The DA also adequately explained why she revoked Novelty’s registration despite *1162the ALJ’s recommendation to impose compliance conditions. The DA acknowledged that “the evidence points to some measures which [Novelty] voluntarily undertook” to prevent diversion. Final Order at 52,703. But the DA found that “these measures do not address the serious problems with its distribution practices that are established by the record, and which were either ignored, or discounted by the ALJ.” Id. The ALJ found that Novelty’s “10 year history of compliance, as evidenced by the DEA’s continued registration,” weighed against revocation. ALJ Decision at 100-01. The DA did not regard Novelty’s registration renewals as “probative of a registrant’s record of compliance,” stating that “[t]here are a variety of reasons why the Agency may not be prepared to go forward with a Show Cause Proceeding at a particular time including, inter alia, a lack of resources, the complexity of the matters under investigation, and the need to pursue other enforcement priorities.” Final Order at 52,702 n.53. The ALJ viewed favorably Novelty’s “willingness to comply with the laws and regulations,” ALJ Decision at 98, but the DA was not persuaded by Novelty’s willingness to change because of the “sustained nature of the violations and [its] failure to voluntarily cease its misconduct.”11 Final Order at 52,703. I conclude that the Final Order “reflect[s] attentive consideration to the [ALJ’s] decision,” Morall, 412 F.3d at 177 (internal quotations omitted) (alteration in original), and took into account contradictory evidence.
B.
Novelty argues that the CSA does not require it to register its rented self-storage units. The CSA requires “[a] separate registration ... at each principal place of business or professional practice where the applicant manufactures, distributes, or dispenses controlled substances or list I chemicals.” 21 U.S.C. § 822(e); see also 21 C.F.R. § 1309.23(a) (“A separate registration is required for each principal place of business at one general physical location where List I chemicals are distributed.... ”). “[Distribute” means “to deliver (other than by administering or dispensing) a controlled substance or a listed chemical.” 21 U.S.C. § 802(11). “Deliver” means “the actual, constructive, or attempted transfer of a controlled substance or a listed chemical, whether or not there exists an agency relationship.” Id. § 802(8).

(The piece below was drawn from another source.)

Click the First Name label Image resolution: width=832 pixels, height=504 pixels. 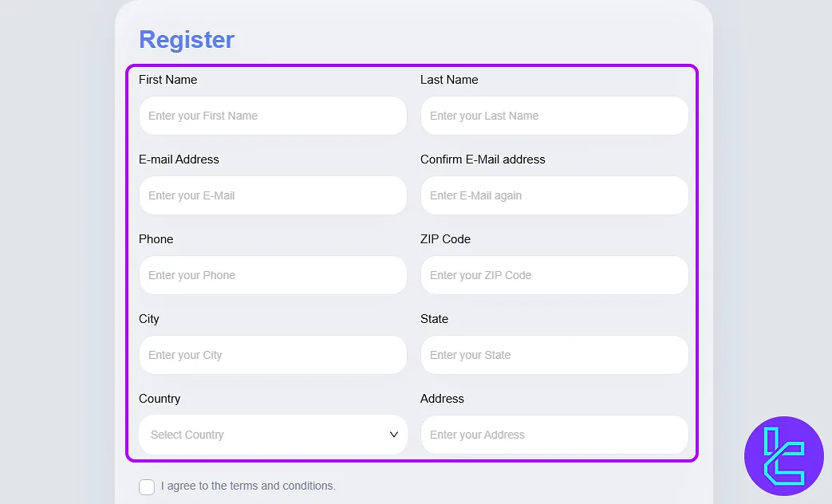coord(168,80)
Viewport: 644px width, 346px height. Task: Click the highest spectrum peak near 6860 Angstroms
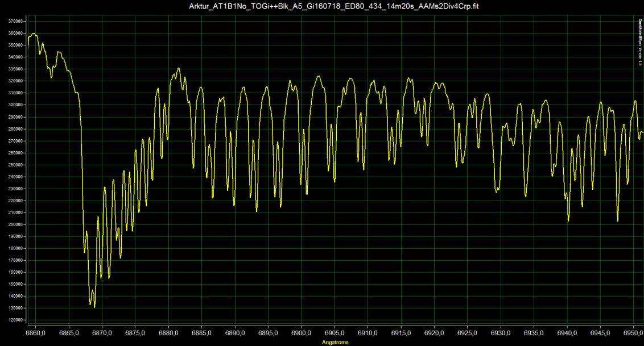[x=34, y=34]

Novelty makes two arguments to support its reading of section 822(e) not to require the registration of each of the self-storage units. First, it asserts that each self-storage unit is not a “place of business ... where [it] ... distributes ... list I chemicals.” Id. § 822(e) (emphasis added). I disagree. A Novelty truck driver transports the ephedrine products from the Greenfield, Indiana facility to the self-storage unit, where the ephedrine products remain for several hours or days. The sales representative then transfers the products to his vehicle for delivery to Novelty’s convenience store customers. The unit is therefore a “place of business” because it is a “general physical location” whence Novelty distributes ephedrine products. 21 C.F.R. § 1309.23(a). In other words, the Novelty sales representative distributes the ephedrine products from the self-storage units to retailers.12
*1163Second, Novelty argues that each self-storage unit is not a “principal place of business.” 21 U.S.C. § 822(e) (emphasis added). The CSA does not define “principal place of business.” The word “principal” means “most important, consequential, or influential.” Merriam-Webster’s Third New Int’l Dictionary Unabridged 1802 (1993); see also United States v. Clinical Leasing Serv., Inc., 925 F.2d 120, 123 (5th Cir.1991) (defining “principal” in 21 U.S.C. § 822(e) as “important [or] consequential” (quoting Webster’s New Collegiate Dictionary 908 (1979)) (alteration in original)). While the statute does not require registration of every place of business whether or not it is a “principal” one, as the DA correctly noted, the statute plainly contemplates the existence of more than one “principal place of business” as manifested by the use of “each” in requiring “each principal place of business” to be registered. See Final Order at 52,701. Nevertheless, in my view, “principal” — as used in section 822(e) — is ambiguous because the Congress has not supplied criteria, e.g., a minimum percentage of total products distributed from a location, to guide the DEA. I am therefore required to reach Chevron step 2. See Pub. Serv. Co. of Colo. v. FERC, 91 F.3d 1478, 1482 (D.C.Cir.1996). The DEA must decide which “place[s] of business” are “principal” in each registrant’s distribution system. I must examine whether its reading — requiring Novelty to register the self-storage units — is “based on a permissible construction” of 21 U.S.C. § 822(e). Chevron, 467 U.S. at 843,104 S.Ct. 2778.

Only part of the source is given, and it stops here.